“Os gadgets vão revolucionar a medicina do sono”

Teresa Paiva foi convidada do  programa televisivo “Fronteiras XXI”, uma parceria entre a RTP 3 e a Fundação Francisco Manuel dos Santos sobre “temas que desafiam Portugal e o Mundo”.

“Como dormem os portugueses” foi o tema em debate no programa de 4 de março de 2020  ,que teve ainda como convidados José Miguel Caldas de Almeida, pisiquiatra, e Dulce Neutel, neurologista. A moderação pertenceu à jornalista da RTP, Ana Lourenço.      

“O sono é essencial para a actividade cognitiva e para o equilíbrio emocional”, começou por dizer a neurologista e especialista em medicina do sono, lembrando que “alguns grandes génios dormiam muito, como Beethoven, Darwin, e Einstein”.

Do lado oposto, Teresa Paiva lembrou que “Margaret Thatcher dormia cinco horas e morreu com Doença de Alzheimher”.

A sesta foi uma das questões abordadas no programa, sobretudo a sua necessidade nas crianças.    

“A sesta no pré escolar deve ser feita, é uma violência, é quase criminoso não a fazer. A maioria das crianças tem essa necessidade e os pais têm direito a que os seus filhos façam a sesta. É importante que o PCP tenha voltado a colocar esta questão na Assembleia da República”, referiu Teresa Paiva sobre o assunto.   

Os hábitos de sono estiveram também em debate.  

“Temos hábitos disruptivos, hábitos tardios, por exemplo este programa começa às 22 horas, as pessoas jantam tarde, vão para a cama tarde.
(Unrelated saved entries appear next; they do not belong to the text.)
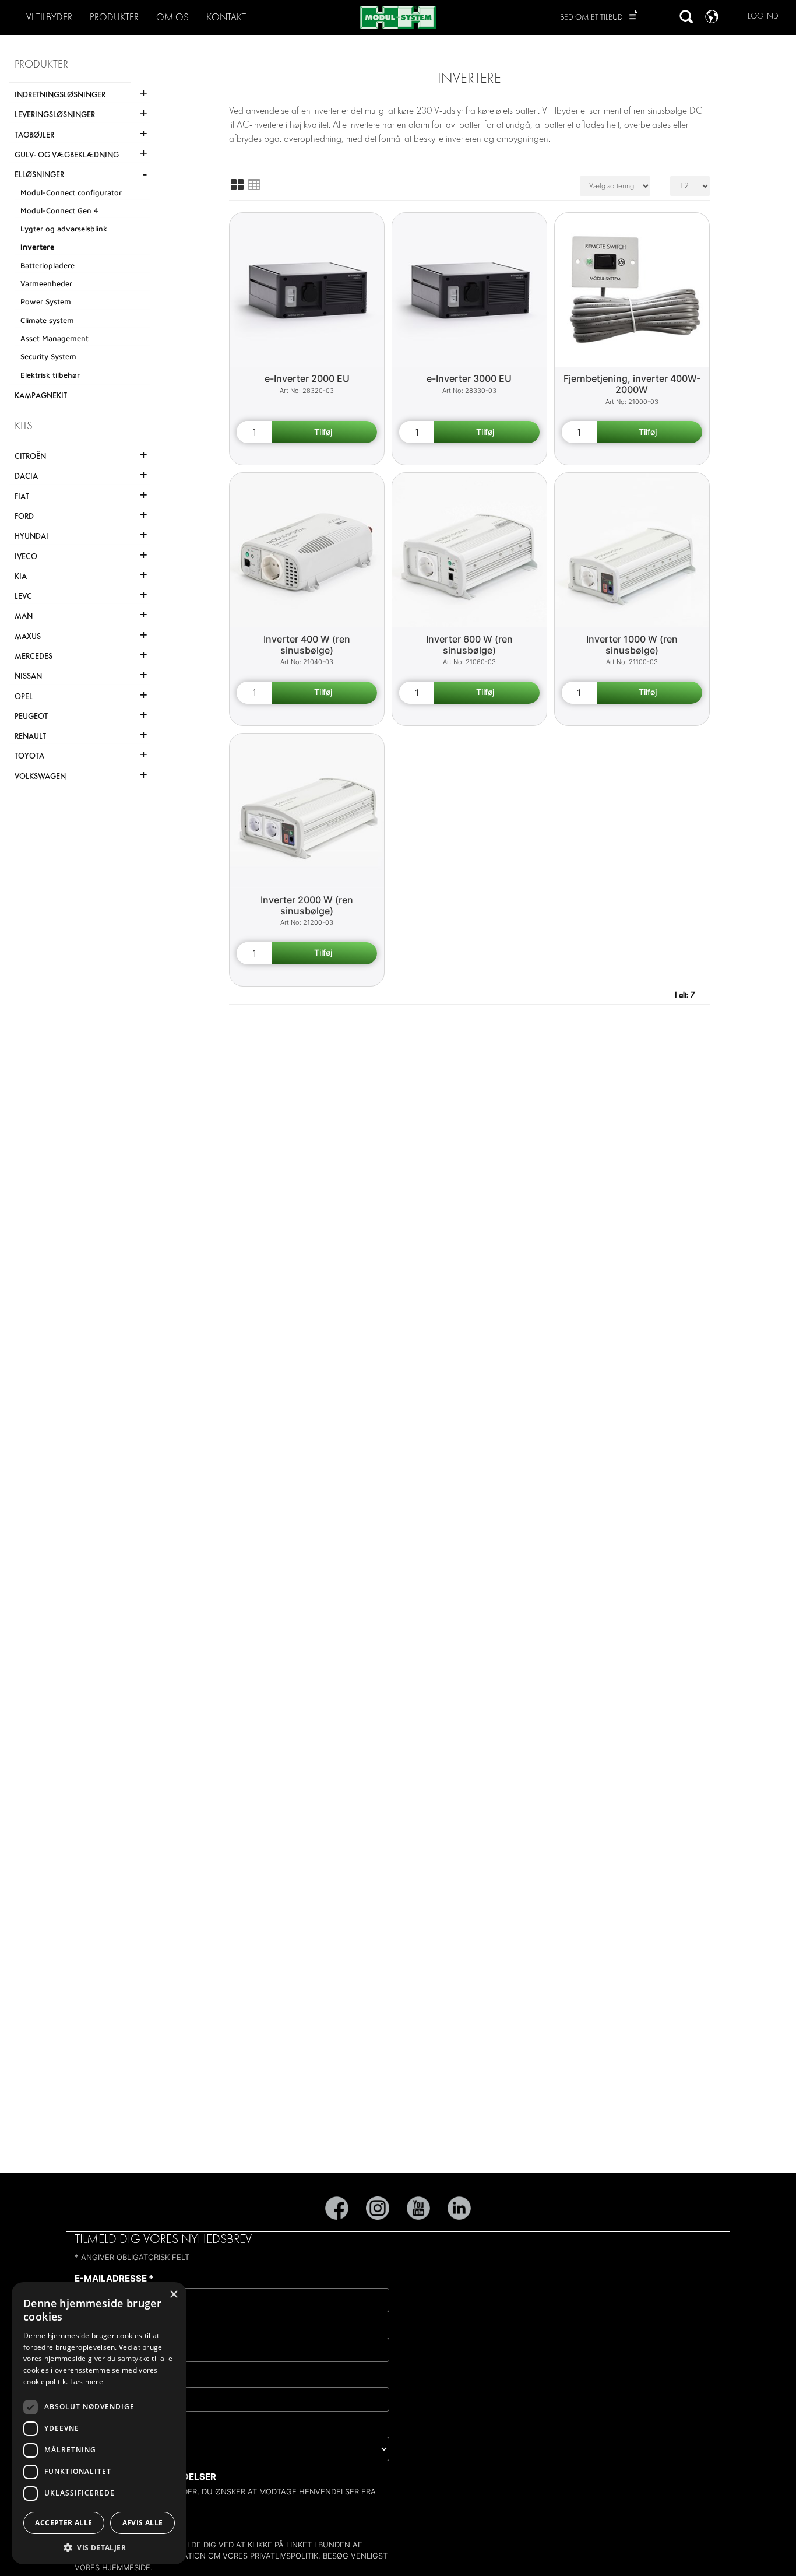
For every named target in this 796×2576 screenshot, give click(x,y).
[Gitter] (237, 185)
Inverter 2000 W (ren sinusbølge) (306, 905)
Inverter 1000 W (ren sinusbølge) (632, 644)
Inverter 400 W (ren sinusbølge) (306, 644)
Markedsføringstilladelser (145, 2476)
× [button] (173, 2294)
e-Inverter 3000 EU (469, 378)
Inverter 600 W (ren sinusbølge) (469, 644)
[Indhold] (254, 185)
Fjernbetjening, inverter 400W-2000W (631, 384)
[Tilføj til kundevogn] (324, 432)
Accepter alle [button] (63, 2523)
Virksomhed (107, 2377)
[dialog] (99, 2423)
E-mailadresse (114, 2278)
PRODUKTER (114, 17)
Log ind (763, 16)
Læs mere (86, 2382)
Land (90, 2427)
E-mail (104, 2520)
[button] (99, 2547)
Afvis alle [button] (142, 2523)
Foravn (96, 2327)
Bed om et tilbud (591, 17)
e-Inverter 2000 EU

Mas depois levantamo-nos cedo”.

“E somos o país onde se trabalha mais horas e a produtividade é menor. As pessoas estão sempre em reuniões, sempre a interromper-se umas às outras e a fazer multitask”, adiantou Teresa Paiva.  

A especialista em medicina do sono recordou ainda que “até à revolução industrial as pessoas tinham dois sonos, dormiam até às três quatro da manhã, ficavam acordados e depois dormiam outra vez. No Dom Quixote até há uma referência a dois sonos. Com a revolução industrial passou a haver um sono compactado por causa do interesse económico”.

Os sonhos também estiveram em análise no programa.   

“Houve pessoas que descobriram invenções porque sonharam, como aconteceu com a máquina de costura e o Anel de Benzeno”, disse Teresa Paiva.

A especialista em medicina do sono também salientou que a maioria dos sonhos são com aspectos do quotidiano.  

“Quando sonhamos somos todos iguais, é um impriting da raça humana, uma identidade da espécie”, acrescentou.

No final do programa debateu-se a importância dos gadgets como meio de diagnóstico nas perturbações do sono.

“Temos de utilizar os gadgets na avaliação do sono, apostar em outros paradigmas de diagnóstico. Os gadgets vão revolucionar a medicina do sono”, defendeu Teresa Paiva.